Fujii, last of the men who dived with death
From THE AUSTRALIAN dated Thursday, March 31 1977
by Philip Cornford, who has just returned from the Torres Strait.

The north-west monsoon drenching Thursday Island had thrown a wilderness of grass and frangipanni over the headstones, but Tom Fujii found his long-dead friend's easily enough. He said, "They were young men when the sea took them."

Tom Fujii is 70, unwithered by age but lucky to have made the distance. In the 23 years he spent diving for pearl shell on the treacherous reefs and deeps of the Torres Strait the sea three times came close to taking his life.

"I'm alive because I was very, very careful," Tom says. But many others were equally careful and are among the 1200 Japanese divers buried in the Torres Strait islands, 800 of them in the Thursday Island cemetery.

Tom is the only survivor of the 6000-odd young Japanese imported into the Torres Strait between the 1870s and 1940. Those who escaped death by drowning, collapsed lungs or the bends were ungratefully shipped home at the end of their six-year contracts.

Tom Fujii was allowed to stay, in the words of an old friend, "because he was the best. His boss kept claiming he didn't have enough money to pay his fare back to Japan." Tom smiles quietly. "Well," he says, "I sometimes had to wait six months to get apid."

Fifty metres into the waist-high grass, studded with concrete headstones bald except for Japanese inscriptions, Tom stopped at an elaborate and unusually well-kept grave. It is that of his younger brother, Tosikuzu, who drowned April 3, 1940, aged 26, in 35 fathoms (210 feet) of water.

Somehow, Tosikuzu lost his helmet.

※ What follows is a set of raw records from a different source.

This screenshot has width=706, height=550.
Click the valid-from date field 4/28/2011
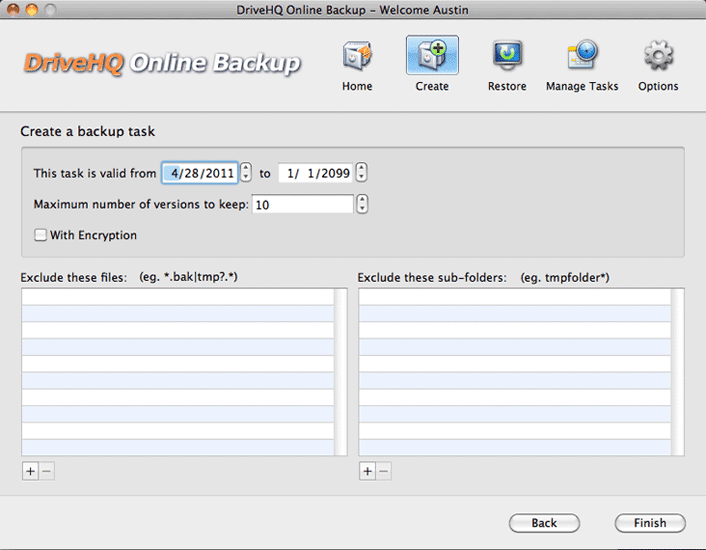point(200,173)
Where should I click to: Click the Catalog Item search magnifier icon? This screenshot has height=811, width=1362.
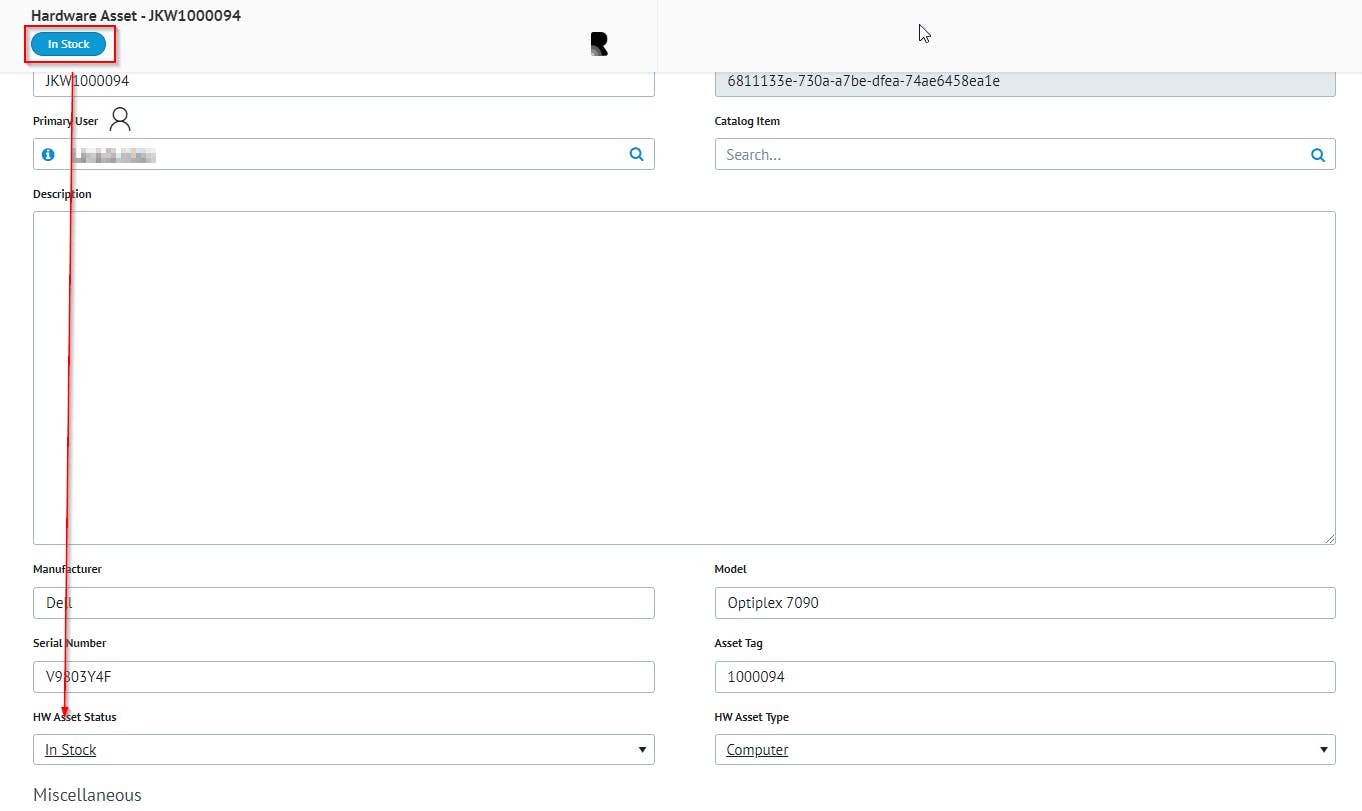pos(1317,155)
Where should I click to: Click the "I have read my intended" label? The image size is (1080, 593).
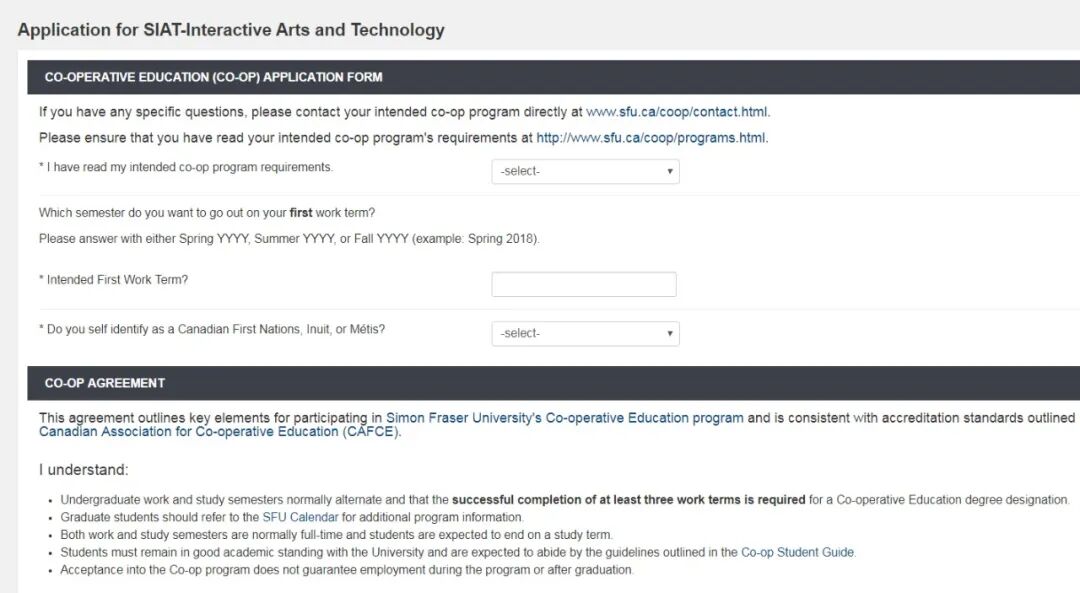(x=189, y=167)
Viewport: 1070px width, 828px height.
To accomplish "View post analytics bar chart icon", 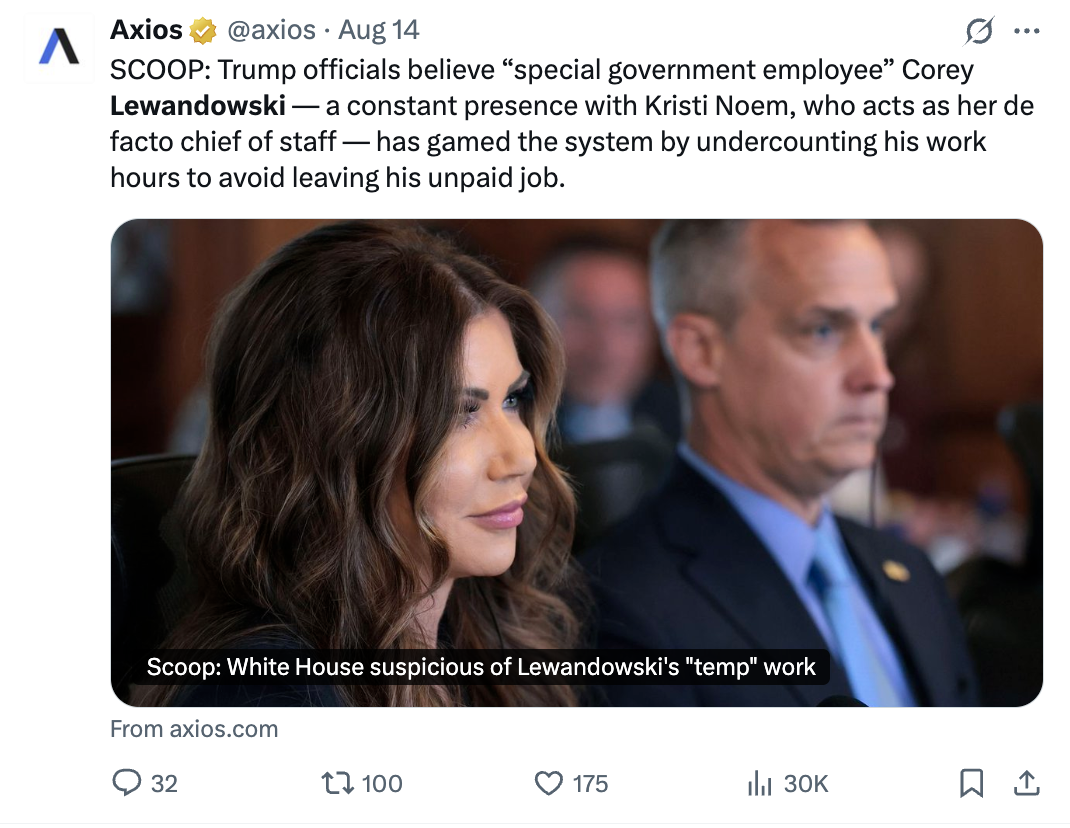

He kicked off his boot weights and shoved himself toward the surface. It was too far and he was going up too quickly. His lungs exploded.

Tom was down himself, only 100 metres away. It took him two hours of decompression time to get to the top.

He collected his brother's body and sailed into Thursday Island to bury him.

Tom wept most of the way. Tosikuzu, the youngest of eight sons and two daughters of a poor fishing family, had become a diver with Tom's encouragement, just as Tom himself, aged 19 in 1925, had followed an elder brother to Australia.

When Tom began diving, air was supplied through hand pumps. At 50 fathoms-plus in the Darnley Deeps, it came into the helmet a faint breath at a time. Only the toughest and bravest men worked that deep, an hour on the bottom collecting up to half a ton of shell and then another two coming up.

"Some of the skippers were too greedy," Tom said. "They didn't like their divers taking so long about coming up, so they hauled them in too quickly. Usually, it killed you."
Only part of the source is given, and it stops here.